If you had lunch with Bank of Canada Governor Stephen Poloz, what message would you want to deliver? What is it that you think he needs to know as he does his work overseeing the Canadian economy? What would you say?
CREB® Chief Economist Ann-Marie Lurie and I have been invited to have lunch with Mr. Poloz late in November, and we are ready to give him our insights into current housing market challenges.
Keeping an ear to the ground is a key part of his job. As you may know, the Bank of Canada organizes extensive surveys and consultations, with real estate representing one of many sectors Mr. Poloz would meet with in any given week.

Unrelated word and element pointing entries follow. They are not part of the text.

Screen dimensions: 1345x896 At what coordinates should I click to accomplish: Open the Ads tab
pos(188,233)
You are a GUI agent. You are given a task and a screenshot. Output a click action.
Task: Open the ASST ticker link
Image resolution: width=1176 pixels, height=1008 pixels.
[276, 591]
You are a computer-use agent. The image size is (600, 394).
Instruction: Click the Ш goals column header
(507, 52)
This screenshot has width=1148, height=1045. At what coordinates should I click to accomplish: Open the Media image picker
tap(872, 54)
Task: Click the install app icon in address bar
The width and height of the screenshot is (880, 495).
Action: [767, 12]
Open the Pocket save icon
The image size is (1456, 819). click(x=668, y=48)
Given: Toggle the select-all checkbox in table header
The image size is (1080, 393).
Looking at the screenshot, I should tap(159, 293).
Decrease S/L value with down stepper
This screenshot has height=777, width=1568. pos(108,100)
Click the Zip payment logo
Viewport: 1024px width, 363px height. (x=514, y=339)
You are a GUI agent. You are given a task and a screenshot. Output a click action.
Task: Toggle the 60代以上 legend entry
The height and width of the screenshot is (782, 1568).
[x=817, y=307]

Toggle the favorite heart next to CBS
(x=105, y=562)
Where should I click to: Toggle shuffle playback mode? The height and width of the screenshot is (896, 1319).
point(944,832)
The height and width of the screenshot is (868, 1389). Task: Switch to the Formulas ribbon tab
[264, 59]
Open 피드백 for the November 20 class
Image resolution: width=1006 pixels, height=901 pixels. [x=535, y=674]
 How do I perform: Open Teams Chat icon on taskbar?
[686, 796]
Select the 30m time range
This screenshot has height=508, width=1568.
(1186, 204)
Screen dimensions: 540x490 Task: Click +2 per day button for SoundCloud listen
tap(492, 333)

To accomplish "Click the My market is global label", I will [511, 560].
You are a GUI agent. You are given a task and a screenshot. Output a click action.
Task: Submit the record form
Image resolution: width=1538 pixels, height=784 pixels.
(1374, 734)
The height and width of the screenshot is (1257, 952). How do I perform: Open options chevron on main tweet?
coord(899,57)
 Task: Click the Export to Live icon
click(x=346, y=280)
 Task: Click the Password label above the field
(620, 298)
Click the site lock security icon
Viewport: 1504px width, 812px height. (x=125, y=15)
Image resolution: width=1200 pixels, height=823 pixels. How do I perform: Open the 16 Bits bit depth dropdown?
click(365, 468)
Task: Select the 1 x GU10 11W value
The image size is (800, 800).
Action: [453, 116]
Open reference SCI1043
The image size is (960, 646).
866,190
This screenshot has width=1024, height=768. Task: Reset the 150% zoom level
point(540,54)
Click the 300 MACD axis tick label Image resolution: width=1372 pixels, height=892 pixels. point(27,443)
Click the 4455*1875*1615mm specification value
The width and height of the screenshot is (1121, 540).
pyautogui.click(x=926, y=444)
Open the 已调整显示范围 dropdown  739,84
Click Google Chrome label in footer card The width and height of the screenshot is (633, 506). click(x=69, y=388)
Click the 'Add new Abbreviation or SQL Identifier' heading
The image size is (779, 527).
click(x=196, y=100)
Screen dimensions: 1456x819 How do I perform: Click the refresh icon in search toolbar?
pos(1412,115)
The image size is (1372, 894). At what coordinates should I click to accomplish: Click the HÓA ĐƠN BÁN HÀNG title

According to the Bank of Canada Act, the role of our central bank is "to promote the economic and financial welfare of Canada". CREB® members know first-hand the local impact of monetary policy and efforts to protect our financial systems, but how do you feel about rumours that the Bank of Canada is considering raising interest rates?
We acknowledge there are many different pressures and influences on the Bank of Canada, but it’s important that we make the case for a healthier real estate environment. As we continue to make the case that the long list of changes in mortgage rules have had a very negative impact on our market, we will discuss:
- A July 2018 report by Mortgage Professionals Canada that estimates about 100,000 Canadians (18 per cent of the national market) have been prevented from buying their preferred home due to new federal mortgage rules; and
- Research CREA released earlier this year, which showed how home sales boost the Canadian economy with $64,000 in spin-off spending resulting in one job for every three home transactions.
We know what content we need to cover, but we want to ensure we capture the voice of our members.